Moonlight Deer Hunting Along Lake Huron's Secluded Beaches, Hunting Camps, and the Alpena-Amberley Ridge
Moonlight dancing across Lake Huron waters serves as an ageless and effortless transition from modern deer hunting to a 1926 deer hunting camp not far from Lake Huron to a prehistoric Paleo-Indian caribou hunt along the Alpena-Amberley ridge, an ancient causeway now under 20 fathoms of water, stretching from what is now Alpena, Michigan to Amberley, Ontario. Lake Huron moonlight provides atmosphere and imagination and transition enough to visit each hunt and hunter.
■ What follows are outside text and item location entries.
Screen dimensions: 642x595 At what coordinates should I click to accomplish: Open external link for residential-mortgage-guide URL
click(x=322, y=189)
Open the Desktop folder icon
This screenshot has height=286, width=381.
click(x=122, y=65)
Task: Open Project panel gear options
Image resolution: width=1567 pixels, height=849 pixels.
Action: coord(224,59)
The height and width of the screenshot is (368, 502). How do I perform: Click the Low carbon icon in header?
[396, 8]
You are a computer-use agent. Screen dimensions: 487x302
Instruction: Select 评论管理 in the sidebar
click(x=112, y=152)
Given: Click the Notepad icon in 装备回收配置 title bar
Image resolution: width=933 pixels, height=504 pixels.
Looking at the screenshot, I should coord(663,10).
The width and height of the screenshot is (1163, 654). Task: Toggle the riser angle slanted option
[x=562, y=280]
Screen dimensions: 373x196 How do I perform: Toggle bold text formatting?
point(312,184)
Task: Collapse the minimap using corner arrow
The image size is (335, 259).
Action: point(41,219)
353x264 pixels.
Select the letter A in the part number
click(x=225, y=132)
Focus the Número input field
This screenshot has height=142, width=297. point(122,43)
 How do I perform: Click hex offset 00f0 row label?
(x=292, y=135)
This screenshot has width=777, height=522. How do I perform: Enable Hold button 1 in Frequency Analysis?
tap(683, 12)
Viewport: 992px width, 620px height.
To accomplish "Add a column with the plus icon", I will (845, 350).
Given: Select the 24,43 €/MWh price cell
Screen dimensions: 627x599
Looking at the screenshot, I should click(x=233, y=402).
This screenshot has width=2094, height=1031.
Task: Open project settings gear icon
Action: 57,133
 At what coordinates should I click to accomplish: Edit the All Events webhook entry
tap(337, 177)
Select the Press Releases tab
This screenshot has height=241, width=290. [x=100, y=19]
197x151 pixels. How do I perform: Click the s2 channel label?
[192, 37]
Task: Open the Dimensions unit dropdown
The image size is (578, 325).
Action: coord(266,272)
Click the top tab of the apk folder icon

When Modern Lake Huron Deer Hunters Congregate
When modern Lake Huron deer hunters congregate deer don’t necessarily follow. A modern deer hunter sits on the Lake Huron beach, staring at the imaginary buck silhouetted against the moon. He sighs, thinking of his unfruitful day. In his imagination, he fashions a bow and arrow from the moonlight dancing across the water, conjures a rifle into his hands, and aims at the silvery buck. Besides modern technology, modern research studies have transformed the primitive caribou drives of the Paleo-Indians and the hit or miss hunting camps of the early twentieth century into deer hunts that can be combinations of intuitive. educational, and scientific methods.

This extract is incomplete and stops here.